Environmental aging and its influence on mechanical integrity and interface of bio-filled E-glass/epoxy composites
摘要
The present research analyzes the impact of accelerated aging on the mechanical characteristics and environmental stability of E-glass fiber-reinforced epoxy composites containing Moringa Oleifera Seed Powder (MOSP) and Tamarind Shell Powder (TSP) in both acidic (acetic acid, CH3COOH) and basic (ammonium hydroxide, NH4OH) environments. The accelerated aging study was conducted over a period of 10 weeks, during which the tensile, flexural, and compressive properties of the composites were evaluated. The tensile strength of 3 wt% MOSP composites decreased by 56.5%, from an initial value of 395 MPa to 172 MPa after aging, while 3 wt% TSP composites exhibited a similar reduction of 55.6%, decreasing from 423 MPa to 188 MPa. Both 3 wt% MOSP and 3 wt% TSP composites showed significant reductions in flexural strength under acidic conditions, with decreases of 56.2% and 54.8%, respectively. Similarly, the compressive strength decreased by 60.8% for MOSP composites and 58% for TSP composites. In contrast, aging in a basic medium resulted in lower reductions in mechanical properties, with decreases limited to 26.6% for MOSP and 22.5% for TSP at their optimum filler concentrations. NH4OH interacts less aggressively with the composite materials, primarily affecting the surface regions while preserving the fiber–matrix interfacial bonding. Microstructural analysis supported these findings by revealing significant matrix degradation and interfacial debonding in acidic-aged specimens, whereas the basic-aged samples largely retained their original morphological features.
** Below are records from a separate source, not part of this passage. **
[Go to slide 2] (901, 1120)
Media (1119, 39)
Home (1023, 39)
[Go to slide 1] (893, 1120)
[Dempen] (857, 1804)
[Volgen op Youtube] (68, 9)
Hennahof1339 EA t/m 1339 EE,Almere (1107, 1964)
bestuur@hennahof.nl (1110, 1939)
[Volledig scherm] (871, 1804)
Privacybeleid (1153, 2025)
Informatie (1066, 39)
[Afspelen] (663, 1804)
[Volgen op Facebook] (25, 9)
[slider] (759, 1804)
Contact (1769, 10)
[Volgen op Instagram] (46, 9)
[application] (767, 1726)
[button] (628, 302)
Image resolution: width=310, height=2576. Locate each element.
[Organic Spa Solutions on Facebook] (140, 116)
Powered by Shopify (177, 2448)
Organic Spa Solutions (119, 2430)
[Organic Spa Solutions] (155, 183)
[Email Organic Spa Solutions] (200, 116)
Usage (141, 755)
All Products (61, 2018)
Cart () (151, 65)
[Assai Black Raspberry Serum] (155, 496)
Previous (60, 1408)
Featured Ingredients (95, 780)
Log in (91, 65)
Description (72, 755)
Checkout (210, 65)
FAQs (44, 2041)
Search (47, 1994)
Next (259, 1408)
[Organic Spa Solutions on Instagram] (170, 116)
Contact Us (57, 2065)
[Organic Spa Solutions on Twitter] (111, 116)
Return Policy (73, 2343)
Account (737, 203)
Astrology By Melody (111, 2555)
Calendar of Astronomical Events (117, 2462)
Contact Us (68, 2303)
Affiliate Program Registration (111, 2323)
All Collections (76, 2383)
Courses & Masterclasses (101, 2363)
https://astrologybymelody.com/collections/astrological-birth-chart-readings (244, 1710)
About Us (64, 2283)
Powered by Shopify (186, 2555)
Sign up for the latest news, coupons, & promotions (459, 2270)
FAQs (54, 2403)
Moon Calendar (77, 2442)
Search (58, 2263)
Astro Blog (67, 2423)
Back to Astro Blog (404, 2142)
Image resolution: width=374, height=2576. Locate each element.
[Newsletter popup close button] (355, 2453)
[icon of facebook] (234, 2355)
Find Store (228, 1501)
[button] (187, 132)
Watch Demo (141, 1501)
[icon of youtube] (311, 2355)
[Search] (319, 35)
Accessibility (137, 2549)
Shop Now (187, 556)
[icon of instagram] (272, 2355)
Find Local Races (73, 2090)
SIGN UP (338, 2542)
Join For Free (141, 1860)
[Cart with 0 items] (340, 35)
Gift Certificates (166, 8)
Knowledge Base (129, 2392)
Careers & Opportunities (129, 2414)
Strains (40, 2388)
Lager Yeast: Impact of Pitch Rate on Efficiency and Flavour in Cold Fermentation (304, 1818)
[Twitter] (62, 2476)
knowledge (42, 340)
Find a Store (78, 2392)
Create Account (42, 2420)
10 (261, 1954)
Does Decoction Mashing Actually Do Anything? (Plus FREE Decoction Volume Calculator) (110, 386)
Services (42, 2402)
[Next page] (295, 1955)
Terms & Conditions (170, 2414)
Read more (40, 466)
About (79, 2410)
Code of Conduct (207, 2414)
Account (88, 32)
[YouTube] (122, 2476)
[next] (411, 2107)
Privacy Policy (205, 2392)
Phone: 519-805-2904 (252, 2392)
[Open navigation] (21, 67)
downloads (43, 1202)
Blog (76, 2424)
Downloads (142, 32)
In the MOSP- and TSP-filled E-glass/epoxy hybrid composites, the evaluation of energy dispersive spectroscopy (EDS) further established that acidic aging resulted in significant elemental and interfacial deterioration as opposed to alkaline aging. The experimental results demonstrate the potential of natural fillers to enhance composite sustainability and longevity, while also emphasizing the importance of environmental stability for practical engineering applications.